- **WORK INSTRUCTION A**
In WalkSydney's list of aims, what are Wombats?
- **WORK INSTRUCTION B**
Reproduce the passage from WalkSydney's list of aims that opens with the words containing "WalkSydney has developed" and closes with "cross the road).", keeping every word and mark unchanged.
- **WORK INSTRUCTION C**
Proceed with WalkSydney's list of aims, picking up after its last line.

WalkSydney’s List of Aims

Wombat crossing at roundabout in Balmain Wombat crossing at roundabout in Balmain

WalkSydney has developed a preliminary list of aims that will help make Sydney more walkable. We expect these will evolve over time, but it is a good place to start:

  • Intersection Crossings
    • Provide legal pedestrian crossings at all movements.
    • Increase the use of Wombats (raised pedestrian crossings).
    • Implement Pedestrian phases as the default condition, so no beg button (pedestrian actuation) required.
    • Install Leading Pedestrian Intervals (LPI) at all intersections with pedestrians present.
    • Detect pedestrians automatically at all intersections (prioritise those with more pedestrians). Implement pedestrian detection technology (as used in Queensland and Victoria) that adjusts signal timing for people walking (shorter waiting times and longer time to cross the road).
  • Infrastructure
    • Provide active transport connections to destinations, existing local infrastructure, and known walking/riding routes on all major projects. Active transport infrastructure is always the first thing to be deleted from projects in cost-cutting. This short-sightedness has become evident within a few months after the opening of new infrastructure such as Inner West Light Rail.  
    • Reclassify roads to implement Movement and Place Framework. With the roll-out of new mass transport (metro & light rail) and new motorways throughout Sydney, a comprehensive revision of classified roads is needed in the context of the Sydney Green Grid, the movement and place framework in FTS 2056 and the District Plans and, subsequent revision of road funding mechanisms. Successful Places is one of the NSW Outcome Budgeting framework components.
    • Fund public domain works around schools to overturn the widespread practice of drive-to-school, delivered by local government (subject to many of the suggestions above especially training of traffic engineers)    
    • Fund network of protected bicycle lanes (not shared paths) for delivery by local government (subject to many of the suggestions above especially training of traffic engineers)  
  • Institutions
    • Remove the veto vote held by TfNSW (RMS) (and Police) on Local Traffic Committees
    • Remove political screening of the short-list for TfNSW (RMS) Walking and Cycling Programs (grants). Presently recommendations are made by staff, this list of recommendations is given to State MPs and the approved list can differ from the staff recommendations.

- **Saved entries**
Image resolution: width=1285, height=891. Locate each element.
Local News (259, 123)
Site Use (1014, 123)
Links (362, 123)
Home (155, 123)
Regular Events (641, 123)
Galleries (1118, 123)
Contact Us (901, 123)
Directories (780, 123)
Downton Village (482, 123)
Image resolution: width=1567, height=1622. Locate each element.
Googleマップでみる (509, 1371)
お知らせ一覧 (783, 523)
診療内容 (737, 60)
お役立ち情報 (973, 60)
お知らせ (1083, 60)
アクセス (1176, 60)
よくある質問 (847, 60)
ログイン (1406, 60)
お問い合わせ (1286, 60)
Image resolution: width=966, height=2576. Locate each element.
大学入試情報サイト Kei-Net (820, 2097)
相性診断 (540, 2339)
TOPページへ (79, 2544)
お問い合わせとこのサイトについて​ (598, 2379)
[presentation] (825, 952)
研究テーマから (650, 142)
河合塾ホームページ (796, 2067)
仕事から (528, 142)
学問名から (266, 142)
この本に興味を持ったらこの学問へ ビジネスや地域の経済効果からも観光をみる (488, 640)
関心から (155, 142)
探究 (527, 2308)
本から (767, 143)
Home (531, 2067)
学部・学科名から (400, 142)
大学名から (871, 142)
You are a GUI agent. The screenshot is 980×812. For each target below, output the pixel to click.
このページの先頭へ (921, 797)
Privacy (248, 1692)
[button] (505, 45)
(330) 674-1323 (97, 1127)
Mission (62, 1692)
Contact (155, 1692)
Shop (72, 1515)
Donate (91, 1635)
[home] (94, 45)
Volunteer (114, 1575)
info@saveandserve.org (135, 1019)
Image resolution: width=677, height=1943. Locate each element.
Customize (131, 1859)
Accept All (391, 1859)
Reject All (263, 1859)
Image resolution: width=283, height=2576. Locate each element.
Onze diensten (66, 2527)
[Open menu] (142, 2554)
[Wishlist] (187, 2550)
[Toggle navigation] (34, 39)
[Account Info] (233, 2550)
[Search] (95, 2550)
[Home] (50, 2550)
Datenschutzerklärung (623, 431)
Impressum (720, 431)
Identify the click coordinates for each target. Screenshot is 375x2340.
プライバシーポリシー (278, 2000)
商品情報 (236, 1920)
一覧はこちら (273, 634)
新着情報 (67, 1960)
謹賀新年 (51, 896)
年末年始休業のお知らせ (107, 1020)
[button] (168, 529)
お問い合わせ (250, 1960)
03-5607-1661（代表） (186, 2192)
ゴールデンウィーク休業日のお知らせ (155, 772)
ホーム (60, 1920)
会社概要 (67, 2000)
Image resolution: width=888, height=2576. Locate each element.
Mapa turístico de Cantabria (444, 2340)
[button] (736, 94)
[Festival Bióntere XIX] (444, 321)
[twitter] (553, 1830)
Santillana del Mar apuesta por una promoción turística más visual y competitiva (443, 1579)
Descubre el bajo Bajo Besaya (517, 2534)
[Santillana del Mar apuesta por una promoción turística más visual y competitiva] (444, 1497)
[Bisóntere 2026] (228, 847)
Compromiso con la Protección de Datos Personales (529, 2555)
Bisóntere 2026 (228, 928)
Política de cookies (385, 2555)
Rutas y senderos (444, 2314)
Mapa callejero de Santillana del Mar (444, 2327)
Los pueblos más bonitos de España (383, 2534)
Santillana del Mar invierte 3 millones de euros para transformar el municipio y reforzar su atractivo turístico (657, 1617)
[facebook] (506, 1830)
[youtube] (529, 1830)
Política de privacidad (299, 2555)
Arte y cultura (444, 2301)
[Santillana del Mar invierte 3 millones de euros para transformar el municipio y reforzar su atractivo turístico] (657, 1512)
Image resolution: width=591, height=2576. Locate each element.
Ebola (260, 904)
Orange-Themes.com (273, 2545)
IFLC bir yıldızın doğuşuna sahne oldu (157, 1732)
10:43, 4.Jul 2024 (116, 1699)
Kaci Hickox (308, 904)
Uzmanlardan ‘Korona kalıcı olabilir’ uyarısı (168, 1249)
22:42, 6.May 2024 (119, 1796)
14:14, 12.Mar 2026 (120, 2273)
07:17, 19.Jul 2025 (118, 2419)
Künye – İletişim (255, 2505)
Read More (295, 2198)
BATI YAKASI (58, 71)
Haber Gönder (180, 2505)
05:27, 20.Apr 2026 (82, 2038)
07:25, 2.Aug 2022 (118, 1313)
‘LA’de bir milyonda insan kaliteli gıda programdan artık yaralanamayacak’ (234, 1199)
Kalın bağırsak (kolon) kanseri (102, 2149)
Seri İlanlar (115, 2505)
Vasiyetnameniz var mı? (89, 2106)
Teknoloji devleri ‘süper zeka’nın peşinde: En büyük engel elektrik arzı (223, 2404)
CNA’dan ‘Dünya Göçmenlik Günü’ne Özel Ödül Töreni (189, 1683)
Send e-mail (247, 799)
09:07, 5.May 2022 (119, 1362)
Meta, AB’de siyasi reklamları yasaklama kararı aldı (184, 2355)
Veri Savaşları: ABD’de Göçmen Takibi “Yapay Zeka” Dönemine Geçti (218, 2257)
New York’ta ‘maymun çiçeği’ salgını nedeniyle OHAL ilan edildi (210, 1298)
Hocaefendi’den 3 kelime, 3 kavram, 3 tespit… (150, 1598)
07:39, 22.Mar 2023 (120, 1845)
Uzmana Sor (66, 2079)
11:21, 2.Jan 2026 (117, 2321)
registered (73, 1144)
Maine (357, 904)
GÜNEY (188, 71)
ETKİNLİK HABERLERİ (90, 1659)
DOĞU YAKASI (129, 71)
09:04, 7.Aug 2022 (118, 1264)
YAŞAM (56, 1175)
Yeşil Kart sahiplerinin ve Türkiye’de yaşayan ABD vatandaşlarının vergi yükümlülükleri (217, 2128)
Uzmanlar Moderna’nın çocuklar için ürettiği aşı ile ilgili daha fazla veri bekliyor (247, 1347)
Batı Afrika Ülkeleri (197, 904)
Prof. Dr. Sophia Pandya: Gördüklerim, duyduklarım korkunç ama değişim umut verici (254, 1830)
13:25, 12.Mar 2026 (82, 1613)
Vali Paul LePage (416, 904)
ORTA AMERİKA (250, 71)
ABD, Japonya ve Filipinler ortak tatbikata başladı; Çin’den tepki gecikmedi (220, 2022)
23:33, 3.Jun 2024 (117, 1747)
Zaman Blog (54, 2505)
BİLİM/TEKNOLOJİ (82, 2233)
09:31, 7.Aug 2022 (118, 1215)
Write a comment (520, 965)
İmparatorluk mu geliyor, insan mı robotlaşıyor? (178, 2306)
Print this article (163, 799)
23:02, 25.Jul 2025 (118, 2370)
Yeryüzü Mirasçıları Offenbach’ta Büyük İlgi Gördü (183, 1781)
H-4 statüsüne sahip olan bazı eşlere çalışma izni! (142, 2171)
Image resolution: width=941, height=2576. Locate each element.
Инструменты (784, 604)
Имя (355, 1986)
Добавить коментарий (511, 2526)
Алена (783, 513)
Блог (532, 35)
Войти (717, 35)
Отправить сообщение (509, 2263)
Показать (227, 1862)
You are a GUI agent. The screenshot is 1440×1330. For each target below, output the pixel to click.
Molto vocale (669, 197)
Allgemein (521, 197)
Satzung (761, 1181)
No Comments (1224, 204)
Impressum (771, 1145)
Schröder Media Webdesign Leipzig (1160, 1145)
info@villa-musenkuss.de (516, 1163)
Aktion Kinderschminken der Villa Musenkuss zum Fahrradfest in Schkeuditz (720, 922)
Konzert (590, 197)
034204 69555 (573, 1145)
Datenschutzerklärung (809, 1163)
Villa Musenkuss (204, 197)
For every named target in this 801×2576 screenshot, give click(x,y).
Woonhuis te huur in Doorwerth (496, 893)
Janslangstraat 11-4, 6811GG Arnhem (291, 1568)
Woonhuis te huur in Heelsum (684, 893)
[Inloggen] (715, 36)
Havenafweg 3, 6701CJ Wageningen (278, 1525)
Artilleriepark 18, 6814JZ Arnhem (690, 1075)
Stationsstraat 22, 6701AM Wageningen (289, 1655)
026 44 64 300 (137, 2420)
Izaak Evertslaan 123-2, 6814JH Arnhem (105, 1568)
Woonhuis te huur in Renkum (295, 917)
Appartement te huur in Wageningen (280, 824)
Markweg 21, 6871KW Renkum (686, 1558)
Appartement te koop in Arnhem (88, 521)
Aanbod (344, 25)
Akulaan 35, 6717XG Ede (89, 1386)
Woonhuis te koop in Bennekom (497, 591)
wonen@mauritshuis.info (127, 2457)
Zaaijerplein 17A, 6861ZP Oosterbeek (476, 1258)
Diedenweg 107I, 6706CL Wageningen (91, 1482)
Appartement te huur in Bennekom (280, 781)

- **RESULT A**
Raised pedestrian crossings.

- **RESULT B**
WalkSydney has developed a preliminary list of aims that will help make Sydney more walkable. We expect these will evolve over time, but it is a good place to start:

  • Intersection Crossings
    • Provide legal pedestrian crossings at all movements.
    • Increase the use of Wombats (raised pedestrian crossings).
    • Implement Pedestrian phases as the default condition, so no beg button (pedestrian actuation) required.
    • Install Leading Pedestrian Intervals (LPI) at all intersections with pedestrians present.
    • Detect pedestrians automatically at all intersections (prioritise those with more pedestrians). Implement pedestrian detection technology (as used in Queensland and Victoria) that adjusts signal timing for people walking (shorter waiting times and longer time to cross the road).

- **RESULT C**
  • Instruct
    • Train local government traffic engineers and road safety officers on road designs to provide walkability.
    • Train TfNSW (RMS) traffic signals team about access by walking and bicycling . 
    • Train NSW Police on the NSW Road Rules as they apply to pedestrian access    
    • Enforce (in a continuous and highly visible way) the road rules (such as left-turn rule, etc). 
  • Implement Best Practices   
    • Revise TfNSW (RMS) Technical Directions for traffic devices such as Shared Zones, Continuous Footpath Treatments, etc.
    • Revise TfNSW (RMS) Traffic Signal Design Guide (it imposes restrictions that keep cars moving and reduces pedestrian access. Example. Old Canterbury Rd at Lewisham West light rail stop).
    • Revise TfNSW (RMS) supplements for Australian Standards and Austroads Guides which includes warrant for zebra crossings and slip lanes.
    • Revise NSW speed zones to ensure lower speeds can be implemented easily in the right locations. A 30 km/h speed limit should be the default in urban areas, and higher only in select locations.
    • Revise rail setback specifications so active transport corridors can be provided beside rail lines (where often there are existing service roads, etc).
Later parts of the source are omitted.